The California Supreme Court on Monday called for a constitutional amendment to ease the backlog in the state's death penalty system, which takes an average of 17 years to execute a condemned convict -- twice the national average.
The amendment would permit the state's high court, which has had exclusive oversight of capital appeals since California became a state in 1850, to transfer review of some death penalty cases to lower courts. Chief Justice Ronald M. George, who announced the proposal, said he wanted the Legislature to put the amendment on the November 2008 ballot.
The system's delays and ensuing backlogs are bad for the condemned inmates, prosecutors and the public interest "in finality and enforcement of the law," George said in a phone interview Monday.
Currently, the state's seven Supreme Court justices spend about 20% to 25% of their time and resources on capital cases, he said.
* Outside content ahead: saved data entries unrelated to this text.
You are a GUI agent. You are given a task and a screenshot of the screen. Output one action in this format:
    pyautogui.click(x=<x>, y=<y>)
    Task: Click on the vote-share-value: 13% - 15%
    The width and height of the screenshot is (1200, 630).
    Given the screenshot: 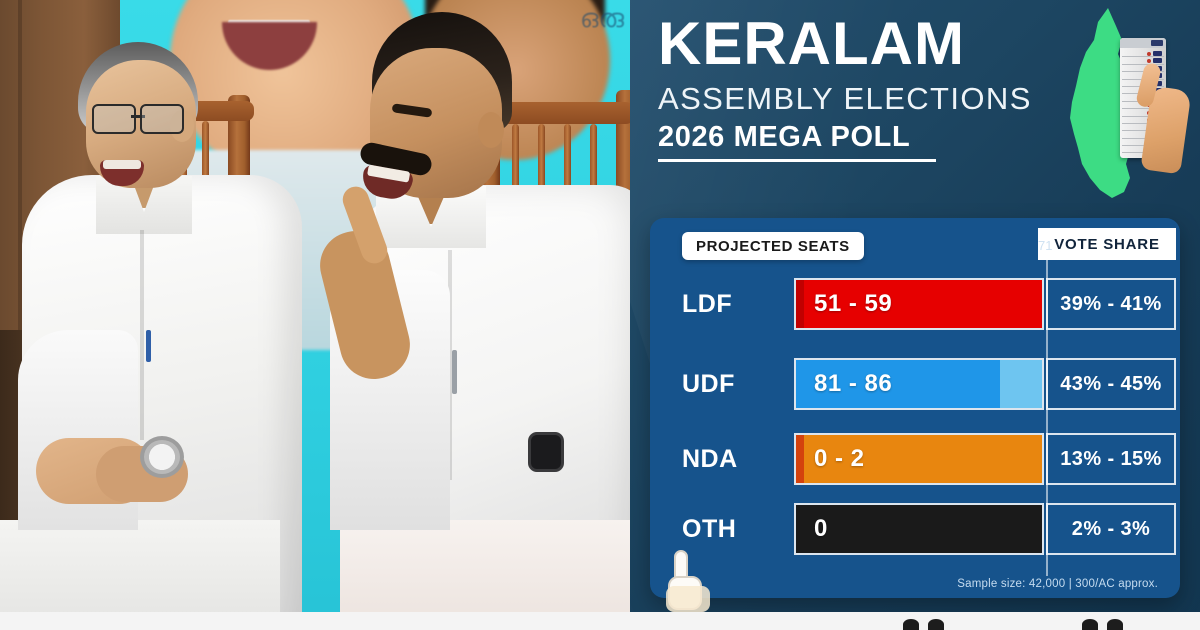 What is the action you would take?
    pyautogui.click(x=1111, y=459)
    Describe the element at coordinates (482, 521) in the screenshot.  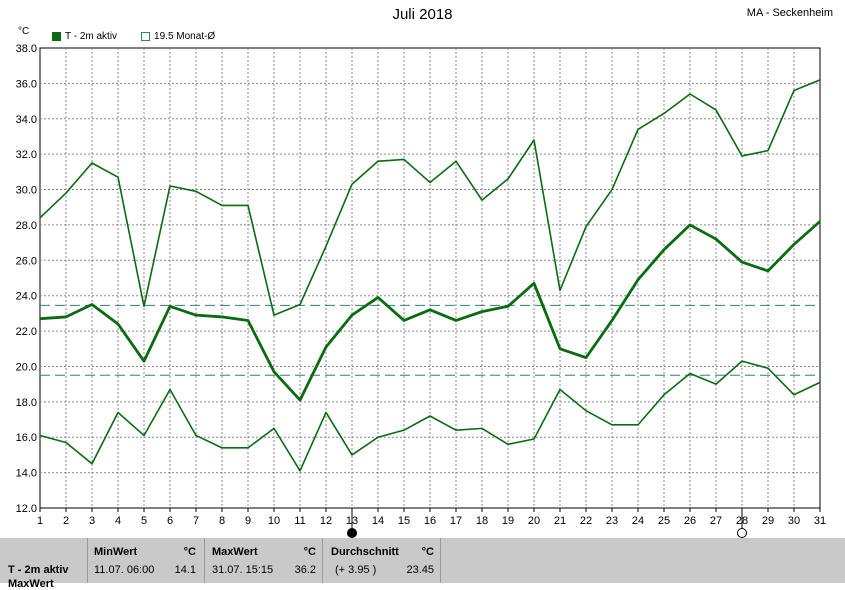
I see `x-tick-label: 18` at that location.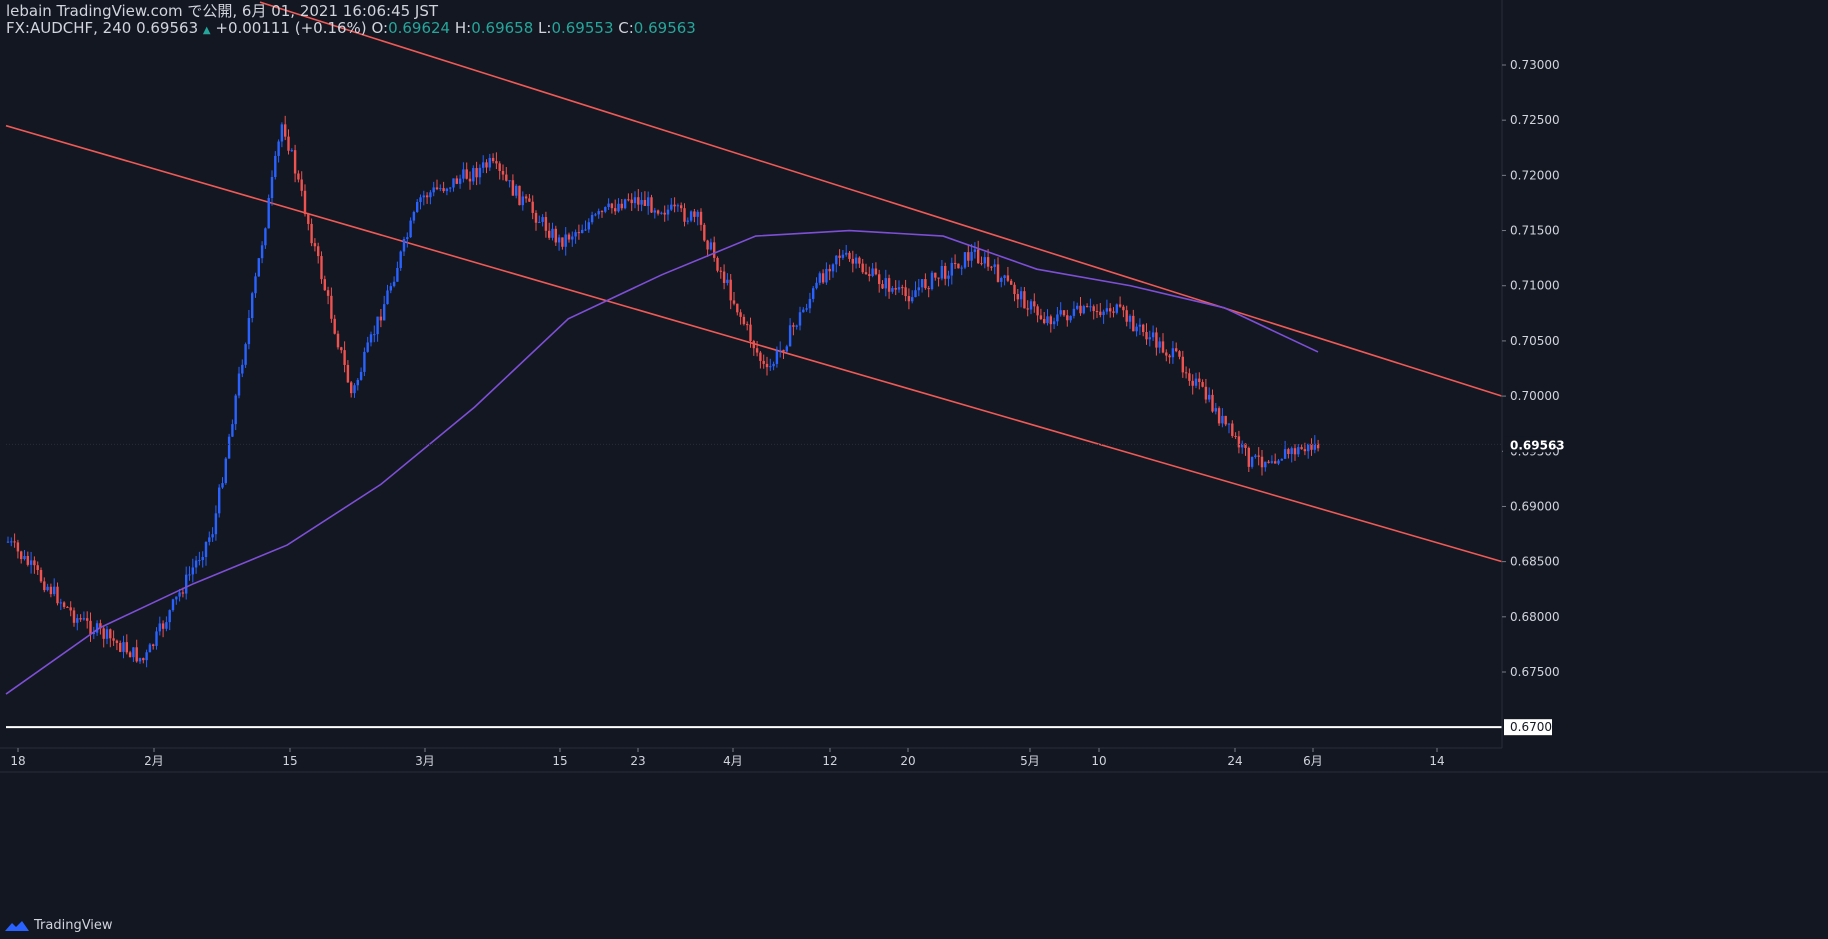 This screenshot has width=1828, height=939. Describe the element at coordinates (58, 926) in the screenshot. I see `footer-branding: TradingView` at that location. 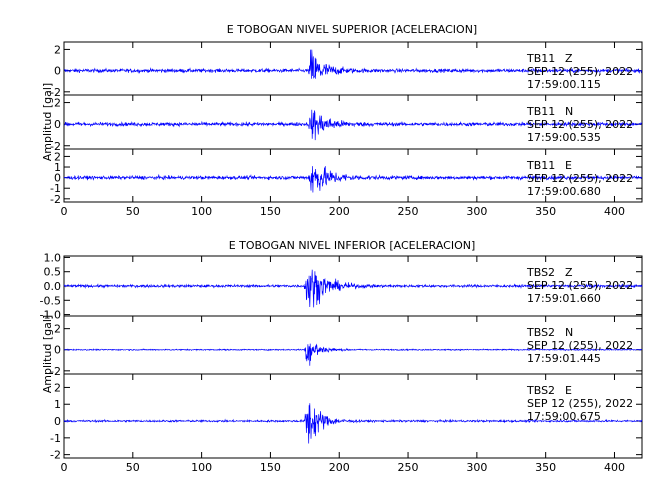 I want to click on trace-frame, so click(x=353, y=176).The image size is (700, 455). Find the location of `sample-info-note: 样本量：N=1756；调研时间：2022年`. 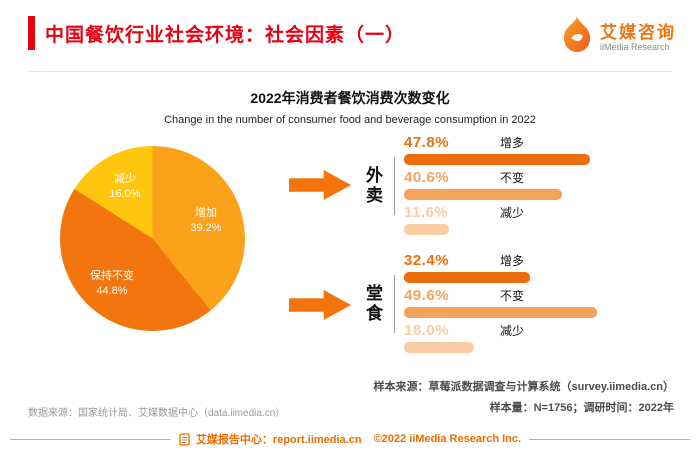

sample-info-note: 样本量：N=1756；调研时间：2022年 is located at coordinates (582, 408).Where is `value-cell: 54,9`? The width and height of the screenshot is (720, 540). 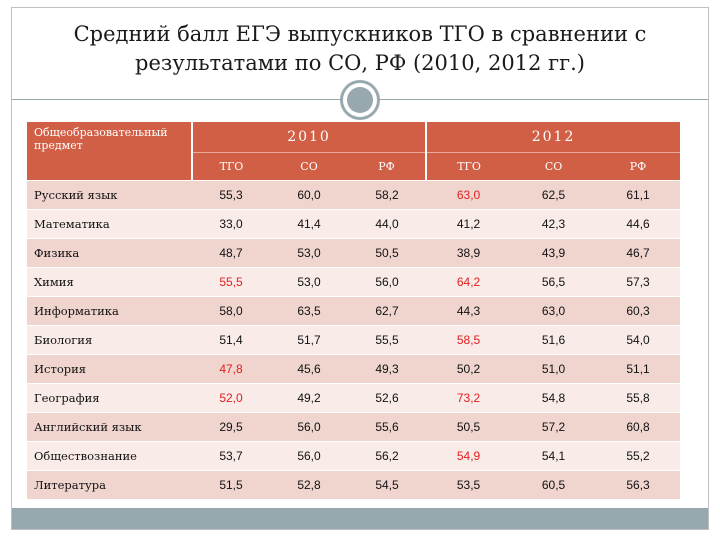 value-cell: 54,9 is located at coordinates (469, 455).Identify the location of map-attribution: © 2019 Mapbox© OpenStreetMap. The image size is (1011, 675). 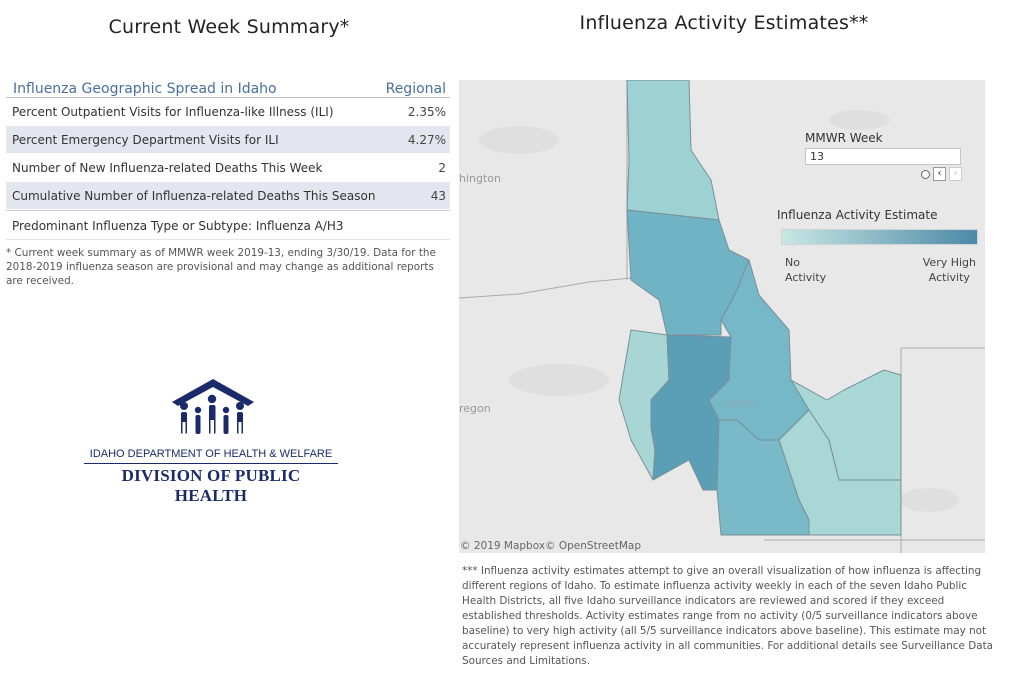
(550, 546).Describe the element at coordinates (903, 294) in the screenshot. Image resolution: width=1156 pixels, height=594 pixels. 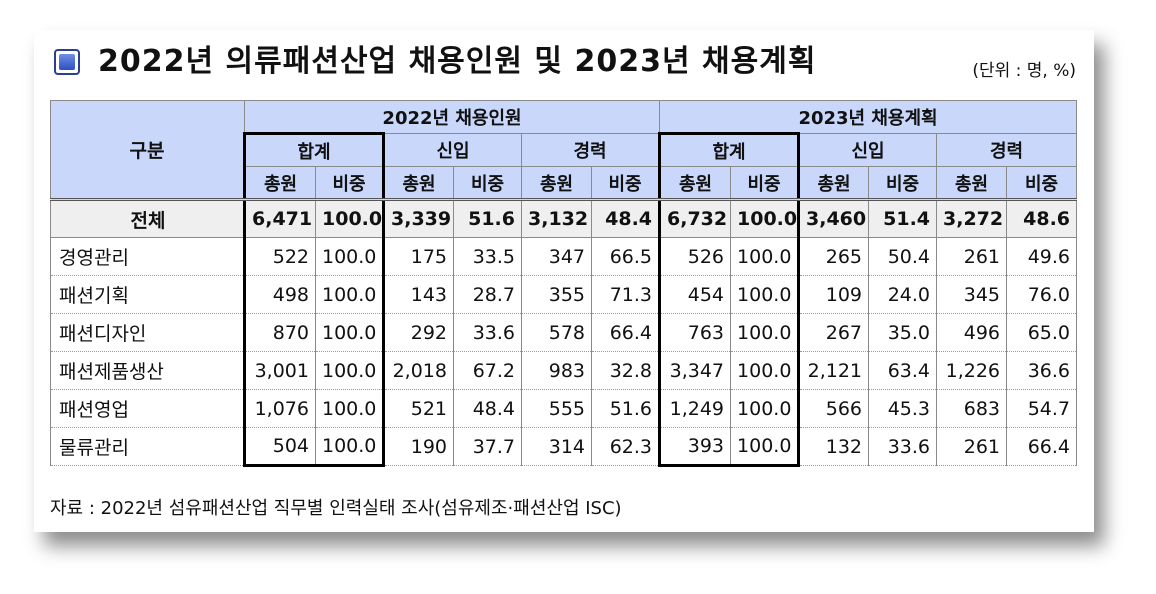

The "ever-increasing backlog . . . threatens to overwhelm the Supreme Court's docket," George said.
The proposal follows a small but significant chorus of voices calling for change in what they describe as a "dysfunctional" system that renders capital punishment as little more than an illusion.
The state has the nation's largest death row population, with 667 inmates -- 652 men at San Quentin and 15 women at the Central California Women's Facility in Chowchilla -- but only a few have exhausted their appeals, which can last decades.
California has executed 13 inmates since capital punishment was reinstated in 1978. In the meantime, more than 50 condemned prisoners have died of old age, suicide or prison violence.
The state would have to execute five prisoners a month for the next 11 years to clear inmates now on death row. And the backlog is likely to grow: Thirty people have been on death row more than 25 years, 119 for more than 20 years and 408 for more than a decade.